◆ Problem ◆
Quote the stretch from "While the Royals" through "friendlier home park." in the passage about the Royals changing their ballpark walls.

While the Royals have been successful as an organization in signing pitchers off the market, it’s been a tougher go on the hitting side. Seth Lugo, Michael Wacha, Will Smith, Jordan Lyles, Aroldis Chapman, Zack Greinke, Carlos Estéves and Michael Lorenzen have all signed free-agent deals with the Royals in the last four offseasons. Hitters? Hunter Renfroe, Adam Frazier, Austin Nola and Garrett Hampson are the full list. Maybe they are targeting pitchers, or maybe hitters, when offered similar deals elsewhere, have decided to play in a friendlier home park.
The Royals will join the Padres, Mariners, Giants, Orioles and others that have altered their walls to maybe make their ballpark play more neutrally. A front office executive explained to me once why they might have done so.
“If you can’t sign any one portion of the market, you’re cutting yourself off of potential value deals,” he said. “And you need to find value wherever you can.”
“All in all I truly believe hitters/pitchers alike just want fairness,” Pasquantino said in his post.
Maybe changing the walls is about changing the vibes among hitters as much as anything else.
The new dimensions at Kauffman will certainly mean more homers. But what it means for offense as a whole beyond round-trippers, the pitching staff and how they pitch, and for the front office and their pitches to free agent hitters — those will the fascinating secondary effects that may take a few years to take hold.

(Dataset rows)
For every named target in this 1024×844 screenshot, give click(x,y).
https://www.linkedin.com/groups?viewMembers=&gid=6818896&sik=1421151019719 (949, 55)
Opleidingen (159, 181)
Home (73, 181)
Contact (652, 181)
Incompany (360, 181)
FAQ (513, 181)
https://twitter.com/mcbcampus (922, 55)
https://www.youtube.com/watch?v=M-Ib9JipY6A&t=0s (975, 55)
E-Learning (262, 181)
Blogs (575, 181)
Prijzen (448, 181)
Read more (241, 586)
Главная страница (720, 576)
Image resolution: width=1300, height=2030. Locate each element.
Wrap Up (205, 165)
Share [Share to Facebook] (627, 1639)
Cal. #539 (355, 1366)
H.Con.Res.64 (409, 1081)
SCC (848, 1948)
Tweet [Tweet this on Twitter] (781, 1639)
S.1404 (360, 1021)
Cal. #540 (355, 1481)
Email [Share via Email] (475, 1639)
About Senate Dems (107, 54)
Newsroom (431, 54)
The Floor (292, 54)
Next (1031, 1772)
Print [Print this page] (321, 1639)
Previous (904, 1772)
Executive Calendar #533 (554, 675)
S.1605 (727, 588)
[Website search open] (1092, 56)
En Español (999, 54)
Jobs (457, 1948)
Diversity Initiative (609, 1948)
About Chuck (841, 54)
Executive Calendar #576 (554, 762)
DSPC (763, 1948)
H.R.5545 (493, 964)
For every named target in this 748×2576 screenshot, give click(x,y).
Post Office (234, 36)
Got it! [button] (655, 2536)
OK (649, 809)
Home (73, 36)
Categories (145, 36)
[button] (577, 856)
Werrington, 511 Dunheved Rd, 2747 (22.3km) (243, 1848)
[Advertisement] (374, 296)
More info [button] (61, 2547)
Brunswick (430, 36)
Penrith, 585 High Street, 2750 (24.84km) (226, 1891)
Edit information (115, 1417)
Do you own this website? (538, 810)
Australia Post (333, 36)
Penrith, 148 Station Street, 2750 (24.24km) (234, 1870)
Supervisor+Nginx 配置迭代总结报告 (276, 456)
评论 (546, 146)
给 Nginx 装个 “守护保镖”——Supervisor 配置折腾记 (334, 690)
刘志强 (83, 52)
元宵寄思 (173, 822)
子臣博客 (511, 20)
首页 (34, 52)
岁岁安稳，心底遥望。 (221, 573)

◆ Answer to this exercise ◆
While the Royals have been successful as an organization in signing pitchers off the market, it’s been a tougher go on the hitting side. Seth Lugo, Michael Wacha, Will Smith, Jordan Lyles, Aroldis Chapman, Zack Greinke, Carlos Estéves and Michael Lorenzen have all signed free-agent deals with the Royals in the last four offseasons. Hitters? Hunter Renfroe, Adam Frazier, Austin Nola and Garrett Hampson are the full list. Maybe they are targeting pitchers, or maybe hitters, when offered similar deals elsewhere, have decided to play in a friendlier home park.